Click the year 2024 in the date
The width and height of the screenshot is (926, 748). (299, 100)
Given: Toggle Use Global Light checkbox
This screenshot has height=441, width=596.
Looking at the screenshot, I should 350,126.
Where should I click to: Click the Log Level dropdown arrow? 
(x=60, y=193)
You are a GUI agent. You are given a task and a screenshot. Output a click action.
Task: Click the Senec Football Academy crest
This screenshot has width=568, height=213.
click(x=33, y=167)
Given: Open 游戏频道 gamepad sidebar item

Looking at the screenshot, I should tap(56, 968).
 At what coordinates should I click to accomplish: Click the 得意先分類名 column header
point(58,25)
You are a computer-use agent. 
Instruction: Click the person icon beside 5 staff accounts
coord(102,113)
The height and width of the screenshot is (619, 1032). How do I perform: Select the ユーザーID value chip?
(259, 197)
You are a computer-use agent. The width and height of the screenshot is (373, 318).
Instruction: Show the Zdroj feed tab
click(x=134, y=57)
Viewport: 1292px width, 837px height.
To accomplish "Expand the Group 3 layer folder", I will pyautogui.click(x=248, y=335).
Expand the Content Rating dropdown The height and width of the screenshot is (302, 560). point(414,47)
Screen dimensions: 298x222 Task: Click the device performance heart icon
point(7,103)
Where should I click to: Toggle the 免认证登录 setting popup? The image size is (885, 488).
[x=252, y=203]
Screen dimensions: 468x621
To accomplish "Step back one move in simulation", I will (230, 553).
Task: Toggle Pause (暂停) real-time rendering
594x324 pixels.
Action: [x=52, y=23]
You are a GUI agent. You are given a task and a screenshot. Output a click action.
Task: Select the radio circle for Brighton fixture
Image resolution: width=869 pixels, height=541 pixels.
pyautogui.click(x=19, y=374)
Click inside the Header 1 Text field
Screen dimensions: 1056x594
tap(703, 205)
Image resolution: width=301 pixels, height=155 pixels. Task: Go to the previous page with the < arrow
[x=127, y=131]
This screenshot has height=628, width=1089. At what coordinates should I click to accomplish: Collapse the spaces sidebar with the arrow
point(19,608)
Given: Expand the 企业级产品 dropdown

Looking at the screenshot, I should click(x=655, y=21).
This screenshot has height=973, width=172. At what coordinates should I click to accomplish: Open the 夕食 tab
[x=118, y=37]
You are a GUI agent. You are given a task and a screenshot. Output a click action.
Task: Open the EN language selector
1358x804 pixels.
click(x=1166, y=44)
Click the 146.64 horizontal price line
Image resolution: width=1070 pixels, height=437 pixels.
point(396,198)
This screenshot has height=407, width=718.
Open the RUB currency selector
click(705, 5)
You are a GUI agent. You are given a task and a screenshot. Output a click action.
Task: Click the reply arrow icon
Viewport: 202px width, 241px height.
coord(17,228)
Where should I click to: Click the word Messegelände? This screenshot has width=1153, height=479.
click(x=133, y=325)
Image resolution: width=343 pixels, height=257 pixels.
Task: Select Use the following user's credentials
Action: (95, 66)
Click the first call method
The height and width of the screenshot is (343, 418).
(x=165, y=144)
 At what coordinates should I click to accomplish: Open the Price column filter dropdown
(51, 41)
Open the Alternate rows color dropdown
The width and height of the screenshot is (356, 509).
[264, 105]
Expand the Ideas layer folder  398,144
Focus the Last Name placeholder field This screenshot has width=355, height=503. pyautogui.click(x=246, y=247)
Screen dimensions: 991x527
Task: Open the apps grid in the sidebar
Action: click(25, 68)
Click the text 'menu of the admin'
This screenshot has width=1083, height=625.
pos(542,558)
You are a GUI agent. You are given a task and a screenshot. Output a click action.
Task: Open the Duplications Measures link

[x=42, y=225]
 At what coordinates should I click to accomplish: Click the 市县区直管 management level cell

▶ Task objective: What you return should match the listing above exactly.

▶ Expected output:
Click the year 2024 in the date
The width and height of the screenshot is (926, 748). (299, 100)
Given: Toggle Use Global Light checkbox
This screenshot has height=441, width=596.
Looking at the screenshot, I should 350,126.
Where should I click to: Click the Log Level dropdown arrow? 
(x=60, y=193)
You are a GUI agent. You are given a task and a screenshot. Output a click action.
Task: Click the Senec Football Academy crest
This screenshot has width=568, height=213.
click(x=33, y=167)
Given: Open 游戏频道 gamepad sidebar item

Looking at the screenshot, I should tap(56, 968).
 At what coordinates should I click to accomplish: Click the 得意先分類名 column header
point(58,25)
You are a computer-use agent. 
Instruction: Click the person icon beside 5 staff accounts
coord(102,113)
The height and width of the screenshot is (619, 1032). How do I perform: Select the ユーザーID value chip?
(259, 197)
You are a computer-use agent. The width and height of the screenshot is (373, 318).
Instruction: Show the Zdroj feed tab
click(x=134, y=57)
Viewport: 1292px width, 837px height.
To accomplish "Expand the Group 3 layer folder", I will pyautogui.click(x=248, y=335).
Expand the Content Rating dropdown The height and width of the screenshot is (302, 560). point(414,47)
Screen dimensions: 298x222 Task: Click the device performance heart icon
point(7,103)
Where should I click to: Toggle the 免认证登录 setting popup? The image size is (885, 488).
[x=252, y=203]
Screen dimensions: 468x621
To accomplish "Step back one move in simulation", I will (230, 553).
Task: Toggle Pause (暂停) real-time rendering
594x324 pixels.
Action: [x=52, y=23]
You are a GUI agent. You are given a task and a screenshot. Output a click action.
Task: Select the radio circle for Brighton fixture
Image resolution: width=869 pixels, height=541 pixels.
pyautogui.click(x=19, y=374)
Click inside the Header 1 Text field
Screen dimensions: 1056x594
tap(703, 205)
Image resolution: width=301 pixels, height=155 pixels. Task: Go to the previous page with the < arrow
[x=127, y=131]
This screenshot has height=628, width=1089. At what coordinates should I click to accomplish: Collapse the spaces sidebar with the arrow
point(19,608)
Given: Expand the 企业级产品 dropdown

Looking at the screenshot, I should click(x=655, y=21).
This screenshot has height=973, width=172. At what coordinates should I click to accomplish: Open the 夕食 tab
[x=118, y=37]
You are a GUI agent. You are given a task and a screenshot. Output a click action.
Task: Open the EN language selector
1358x804 pixels.
click(x=1166, y=44)
Click the 146.64 horizontal price line
Image resolution: width=1070 pixels, height=437 pixels.
point(396,198)
This screenshot has height=407, width=718.
Open the RUB currency selector
click(705, 5)
You are a GUI agent. You are given a task and a screenshot. Output a click action.
Task: Click the reply arrow icon
Viewport: 202px width, 241px height.
coord(17,228)
Where should I click to: Click the word Messegelände? This screenshot has width=1153, height=479.
click(x=133, y=325)
Image resolution: width=343 pixels, height=257 pixels.
Task: Select Use the following user's credentials
Action: (95, 66)
Click the first call method
The height and width of the screenshot is (343, 418).
(x=165, y=144)
 At what coordinates should I click to accomplish: Open the Price column filter dropdown
(51, 41)
Open the Alternate rows color dropdown
The width and height of the screenshot is (356, 509).
[264, 105]
Expand the Ideas layer folder  398,144
Focus the Last Name placeholder field This screenshot has width=355, height=503. pyautogui.click(x=246, y=247)
Screen dimensions: 991x527
Task: Open the apps grid in the sidebar
Action: click(25, 68)
Click the text 'menu of the admin'
This screenshot has width=1083, height=625.
pos(542,558)
You are a GUI agent. You are given a task and a screenshot. Output a click action.
Task: Open the Duplications Measures link

[x=42, y=225]
 At what coordinates should I click to accomplish: Click the 市县区直管 management level cell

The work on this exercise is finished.